● **EXERCISE DESCRIPTION**:
Please put the material from the line with "Image resolution: width=2576" to the line with "Click the Blade Length label", both included, into a JSON list of strings with one string per line and no blank lines.

● **GIVEN INFORMATION**:

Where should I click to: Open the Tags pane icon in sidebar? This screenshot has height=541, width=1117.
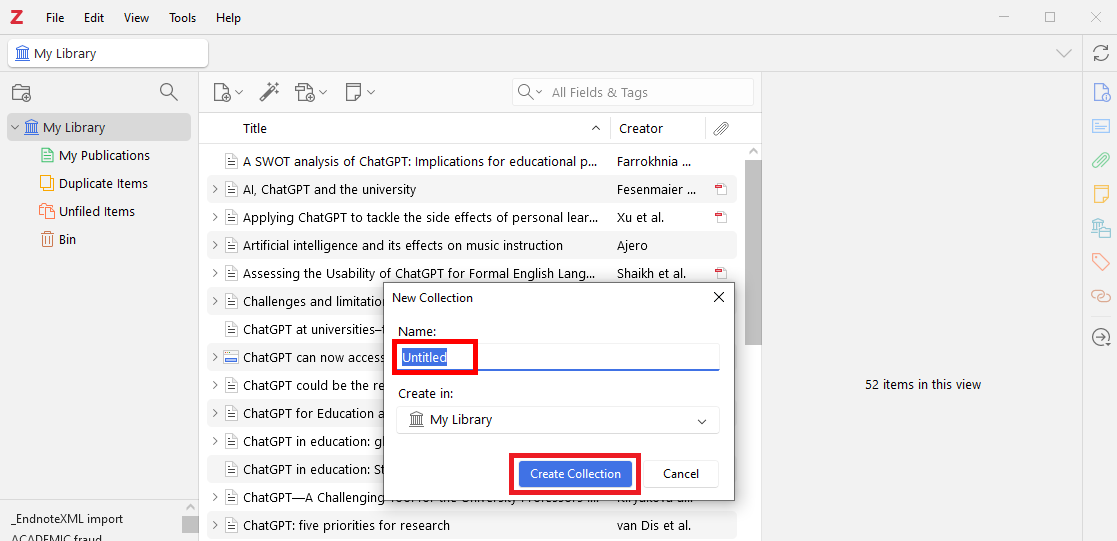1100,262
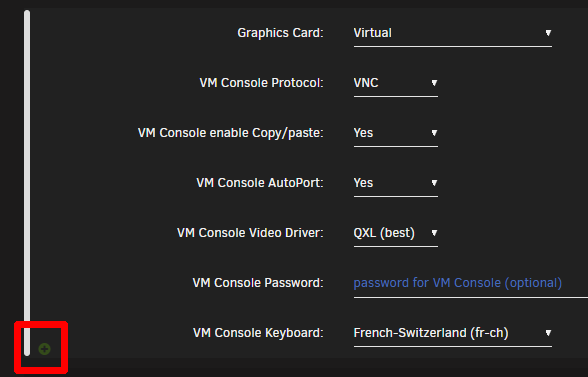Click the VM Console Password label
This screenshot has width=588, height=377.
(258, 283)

--

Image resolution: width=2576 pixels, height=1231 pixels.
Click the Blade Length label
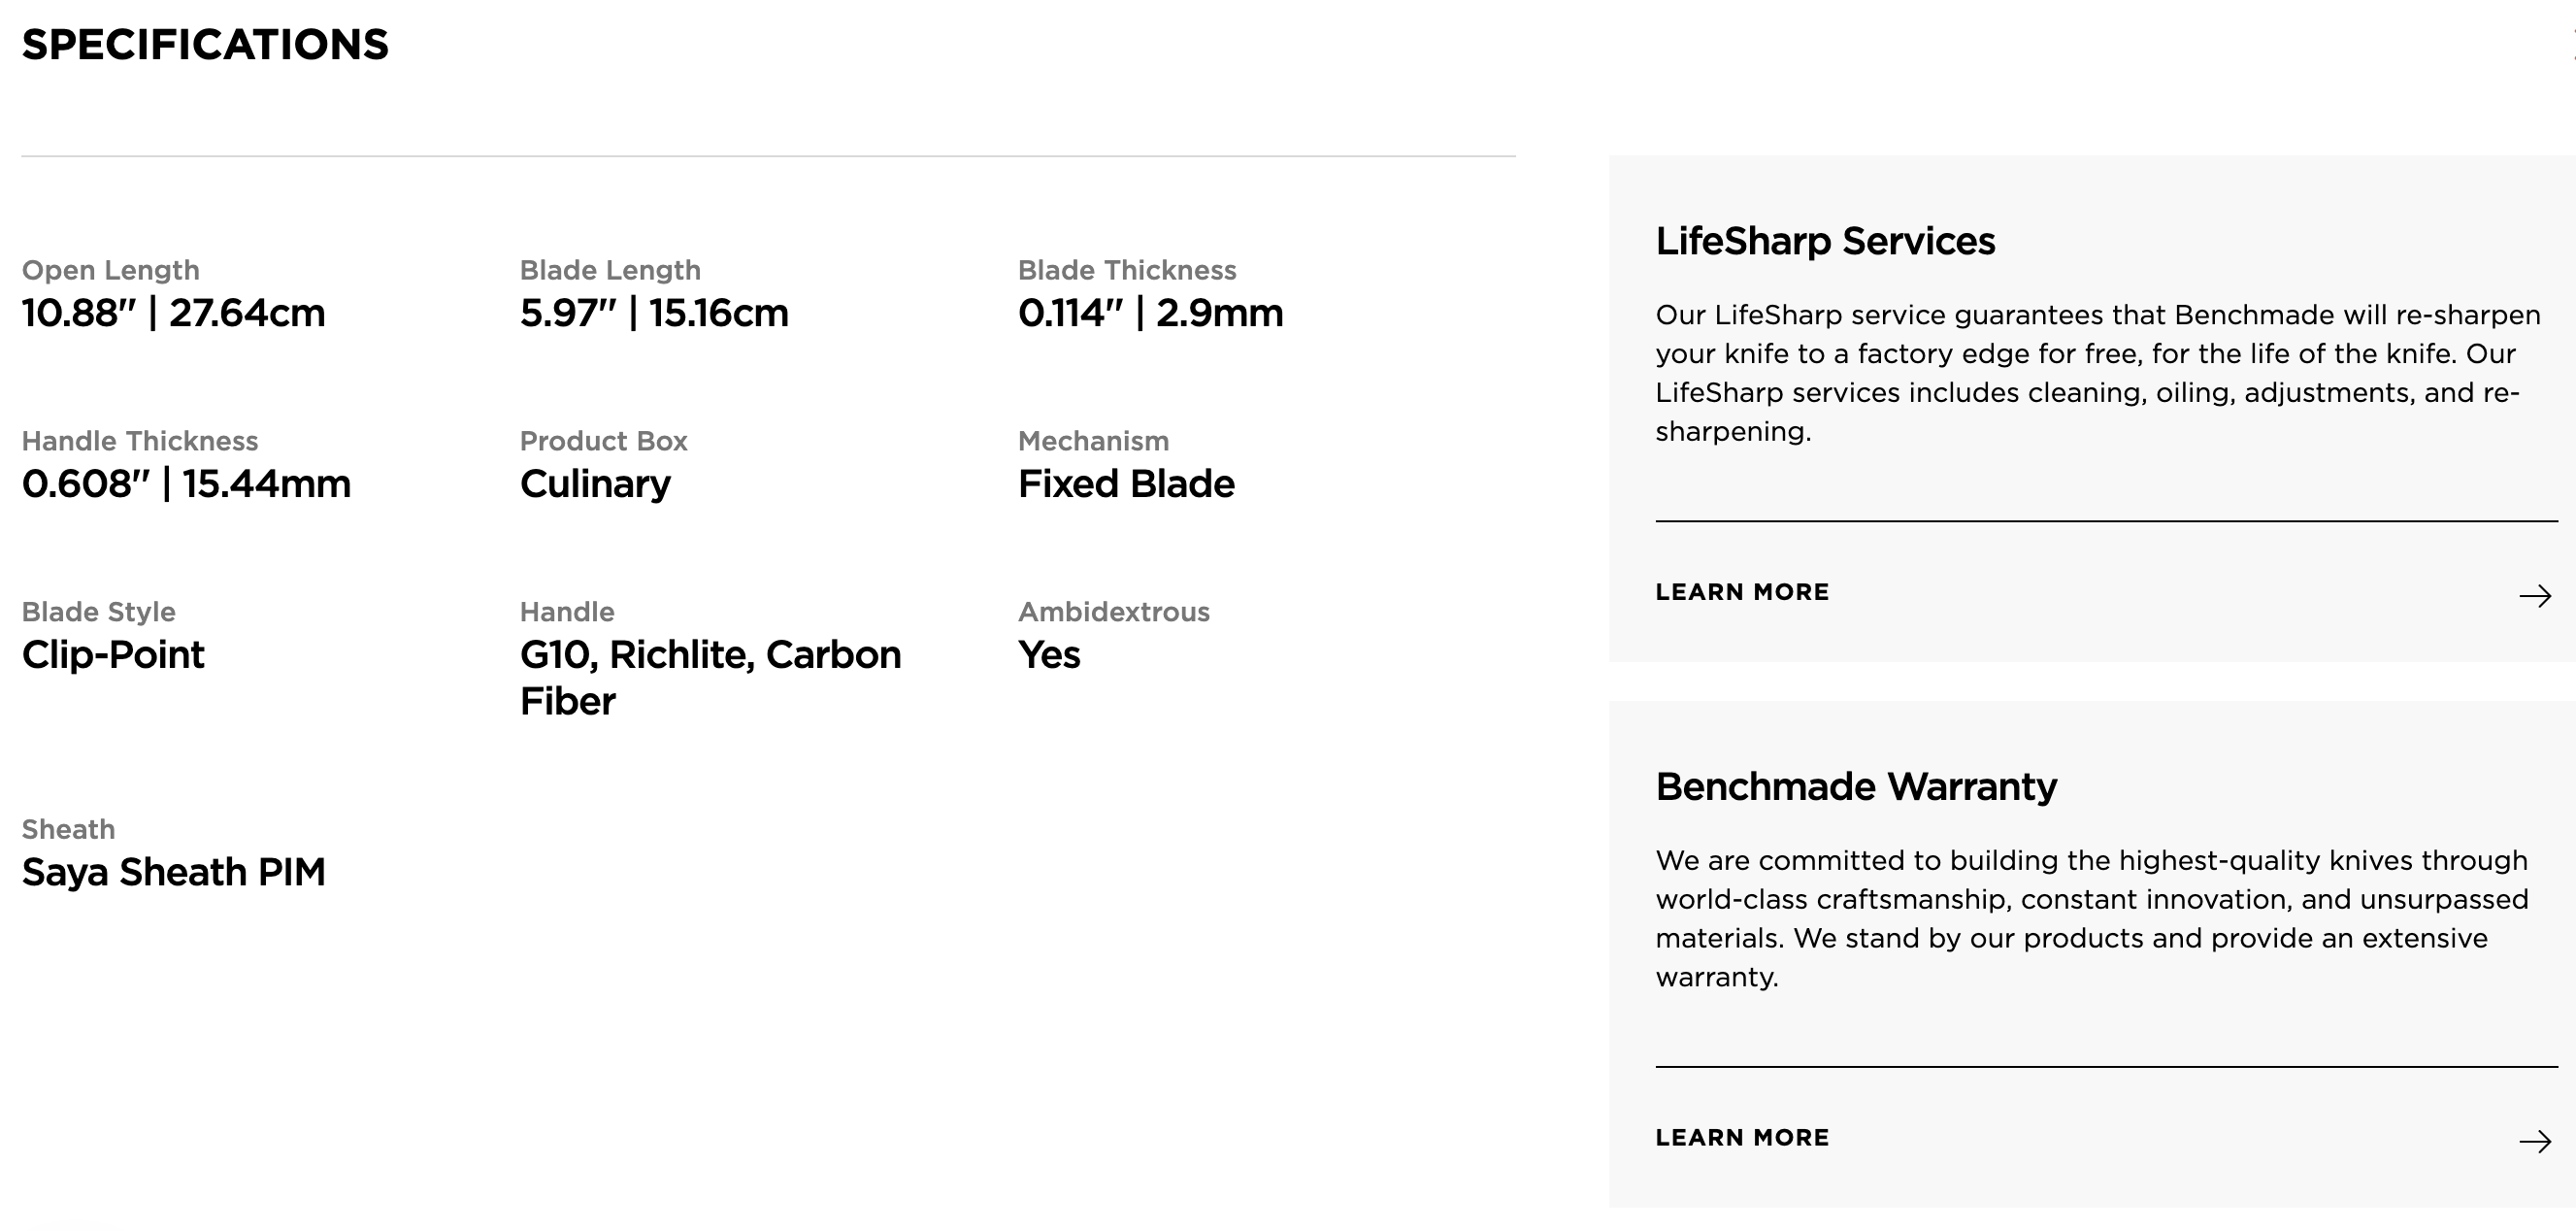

● **REPLY TO THE TASK**:
[
  "Image resolution: width=2576 pixels, height=1231 pixels.",
  "Click the Blade Length label"
]